Concurrently, the French presidency will make a determined ef fort to get down to the nuts and bolts of the enlargement negotiations with each of the candidate countries, with the aim of drawing up, between now and the end of the year, an accurate picture of what has been done and what is still outstanding, so that the EU can establish for each of them a scenario mapping out as accurately as possible its path towards accession.
A stronger Europe is also one which plays an ever growing and increasingly significant role in the world. Our ambition is to make the EU both a model and a player in the effort to control globalisation. It must help bring about the necessary improvement in the regulation of international trade to the benefit of every country, ensure cultural diversity and step up the battle against financial crime.
Reflecting a more proactive Europe, controlling its instruments for external action, the European defence project has seen a great deal of progress over the past year. It must now be made a practical reality through EU members' operational commitments of military capabilities and the establishment of permanent structures allowing the Union to take decisions and act abroad, with all the necessary capabilities at its disposal.
Finally, let's go on opening up the EU to the outside world by strengthening its links, in the first place with its closest neighbours - the Mediterranean, the Balkans and Russia - but also with Asia, which is to host some important summits, Latin America, where people have great expectations of it, and Africa, where its co-operation is more necessary than ever before.
A modernised European economy and stronger social model
Economic modernisation and social cohesion are closely linked.

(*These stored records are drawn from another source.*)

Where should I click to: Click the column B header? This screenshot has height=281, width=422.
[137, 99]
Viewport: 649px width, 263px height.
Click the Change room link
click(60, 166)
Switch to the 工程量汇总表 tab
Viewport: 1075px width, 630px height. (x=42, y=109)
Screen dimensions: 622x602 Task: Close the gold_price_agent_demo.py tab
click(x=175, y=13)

With this in mind, France will take forward, in the wake of the special Lisbon European summit, the concrete measures which will help develop an innovative and competitive European economy.

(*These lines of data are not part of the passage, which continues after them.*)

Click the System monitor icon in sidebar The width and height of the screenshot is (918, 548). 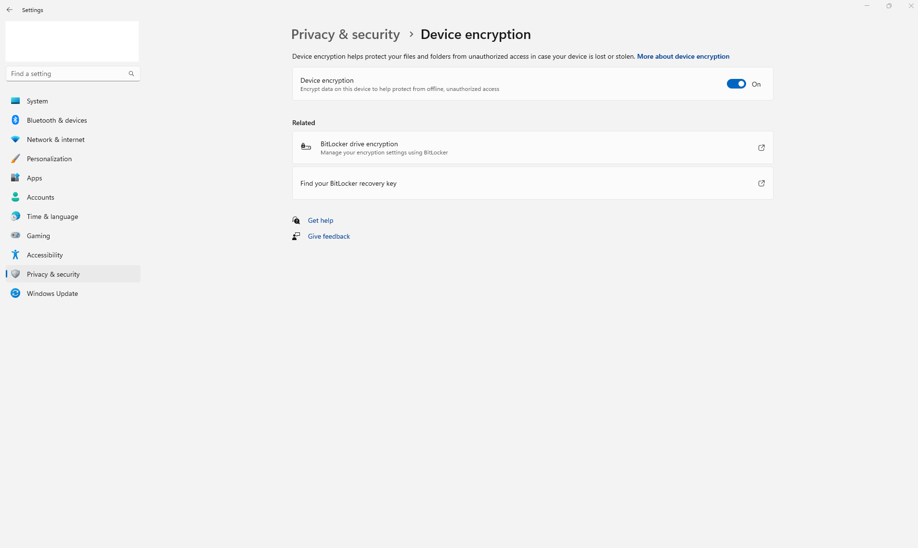tap(15, 101)

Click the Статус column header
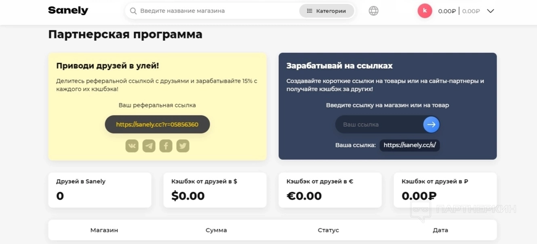click(x=328, y=230)
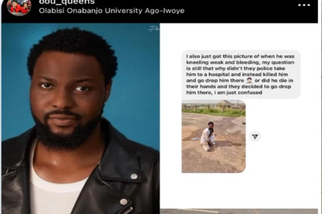322x214 pixels.
Task: Open the partially visible image strip at bottom
Action: 239,211
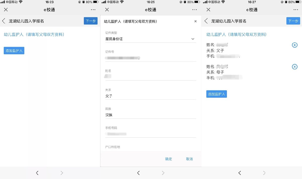Open the 民族 selector showing 汉族
Image resolution: width=302 pixels, height=179 pixels.
pos(150,115)
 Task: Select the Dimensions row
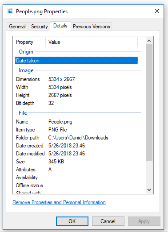coord(76,79)

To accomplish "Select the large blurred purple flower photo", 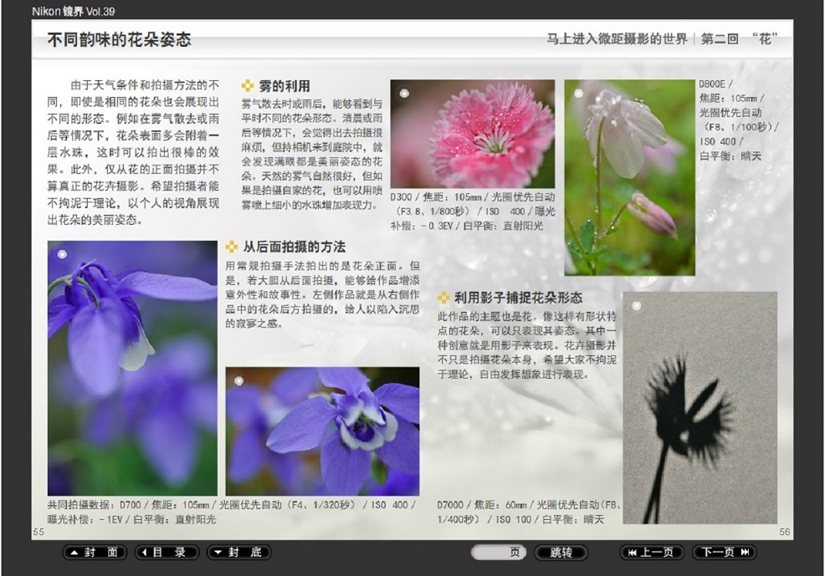I will coord(132,368).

Achievement of these objectives requires interalia strengthening the role of the Euro 12 and giving it a higher profile. This also calls for progress in co-ordinating policies and harmonising taxation and regulations. Affirming the European social model by adopting a social agenda setting out a five-to-10-year work programme will be one of our major tasks. It will go hand in hand with stepping up the battle against all forms of exclusion.
We must also build a European area of knowledge by encouraging the mobility of students and teachers, and address the challenge of the new information technologies so that Europe can become "the continent of innovation".
A Europe useful to its citizens
To do everything possible to ensure people's safety is an essential aim. Food safety, protection of the environment and the safety of air, road and sea transport are all areas where people are expecting action. We want to address their concerns.
Further headway is needed on building a Europe of justice, freedom and security, starting with the implementation of the measures decided on at last October's Tampere Council in Finland. Concrete measures will be taken on immigration policy and the right of asylum, including the definition of the penalties to be imposed on those responsible for trafficking - some thing for which the Dover tragedy has highlighted the urgent need.
For us to have a genuine European area of justice, we must have mutual recognition of court judgments and rulings, with special attention given to the situation of children of divorced parents of two different nationalities.
The charter of fundamental rights, now being drafted and which we hope to see proclaimed at the Nice European Council, will be a major political act and signal, provided it takes on board not just the political, but also the economic and social rights of our citizens.
To achieve these objectives requires the wholehearted efforts of everyone, institutions and memberstates. The presidency's sole aim is to contribute to this mobilisation.
This will be the task to which I, as president of the Council of Foreign Affairs Ministers, and at my side, Pierre Moscovici, our Minister for Europe, will be resolutely devoting ourselves throughout the next six months.